Golden Arches under Southern Skies
This book will strike a loud chord with anyone who has ever tried to get their business to run before it can walk and never taken no for an answer. […]
This book will strike a loud chord with anyone who has ever tried to get their business to run before it can walk and never taken no for an answer. It captures the chaos and excitement of building the McDonald’s brand in a New Zealand more used to grotty hand basins and scraps of toilet paper on the floor than the American world of McPerfection.
Author Rosemary Hepözden paints an endearing, and at times quite bonkers, picture of the McDonald’s early days in New Zealand. Of managers sleeping on shelves on the premises, too tired to go home in the few hours between shifts. Of thousands of coupon-waving customers waiting for their Big Macs.
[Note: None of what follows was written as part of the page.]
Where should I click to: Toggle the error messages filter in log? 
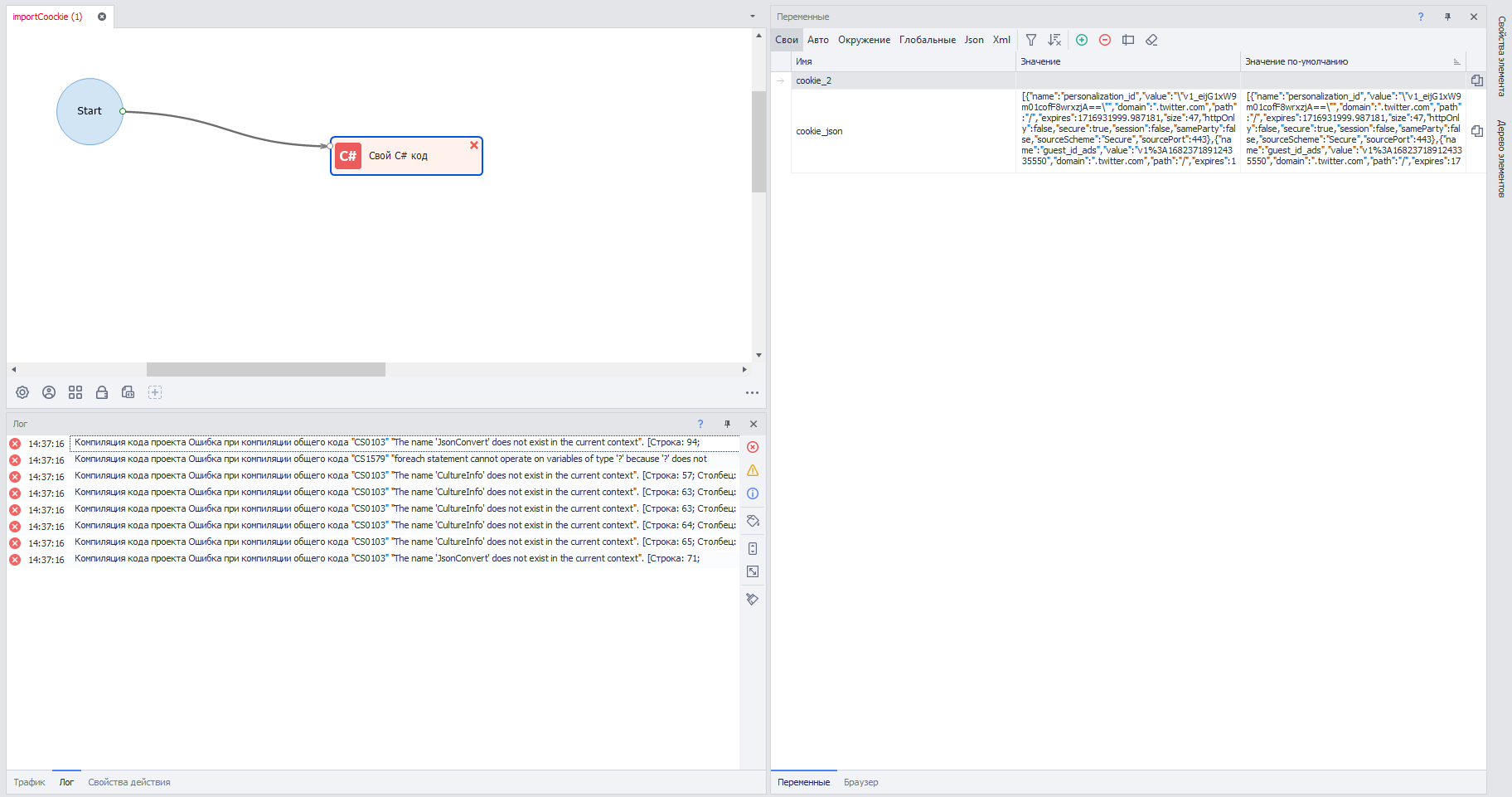(x=753, y=447)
And of early founder Wally Morris cementing a kitchen unit to the floor, despite import restrictions so tight that he was meant to re-export the unit after a year in the country!
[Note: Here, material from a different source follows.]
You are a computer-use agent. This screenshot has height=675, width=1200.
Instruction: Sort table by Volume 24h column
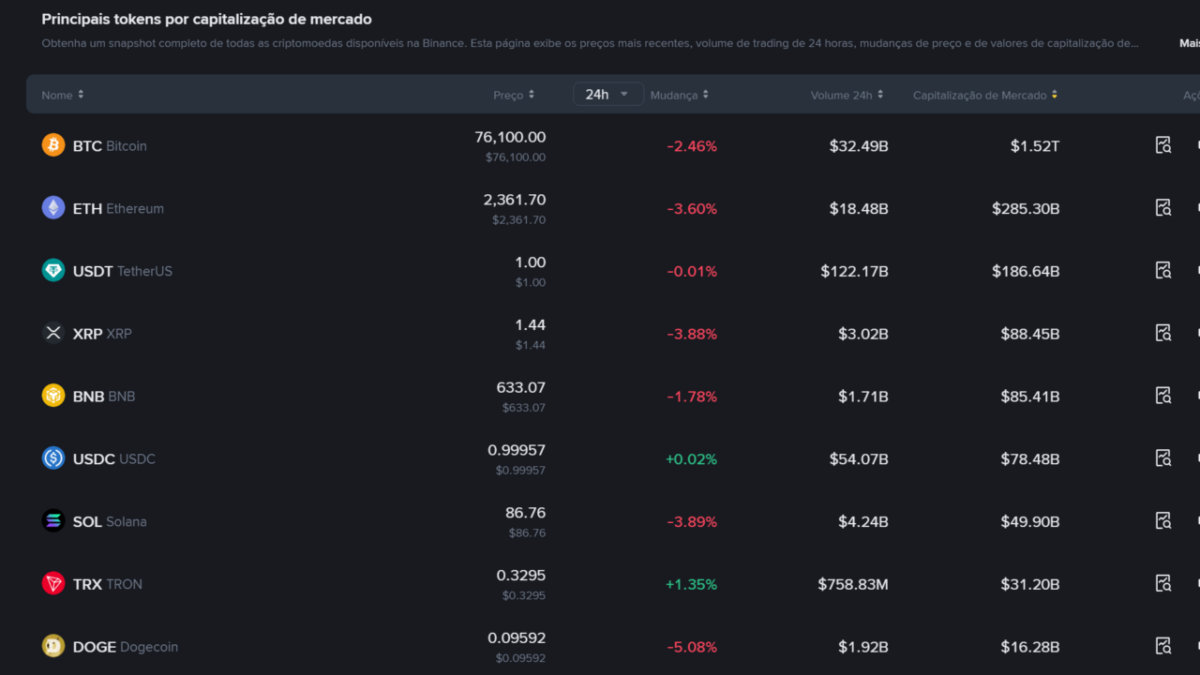848,95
It tells the roller-coaster ride of a bunch of savvy Kiwis thrust into a slice of American culture so precise that the manual said the toilet had to be cleaned with a toothbrush, and hamburgers must be adorned with no less than 16, and no more than 18, tiny pieces of onion.
Often unable to lay their hands on the right stuff at the right time, these early McPioneers trained staff with wooden patties and cardboard French fries, and tried to get Kiwi suppliers to switch from ‘she’ll be right’ to ‘just so’.
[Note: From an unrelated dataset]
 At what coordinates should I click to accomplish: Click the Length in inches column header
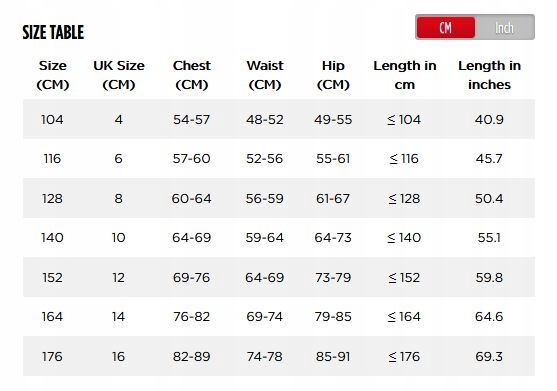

Yet behind the smiling big-footed Ronald McDonald and all those happy meals there’s a steely focus on business. Current MD Mark Hawthorne says in his foreword that franchisee applicants don’t get paid to undergo their initial 12-month training programme.
He goes on to outline McDonald’s grab-’em-by-the-delicates philosophy of wanting franchisees "who essentially have their entire life savings in the business, and not someone who treats the franchise as an investment vehicle".
That feels akin to arguing that if your girlfriend is cut off from her friends and family she’s bound to be happier with you.
Having said that, I’ve long nurtured a profound respect for McDonald’s marketers such as Ian Sutcliffe and Brian Weaver whose ability to ‘Kiwi-ise’ a multi-national’s brand campaigns scored them TVNZ/Marketing Magazine Marketing Awards and placed them among the best marketers of their time.
I’ve even managed to forgive former TV news correspondent Liam Jeory (whose knee I once sat on in a very crowded taxi in Poland) for going on to become a McDonald’s PR spokesperson.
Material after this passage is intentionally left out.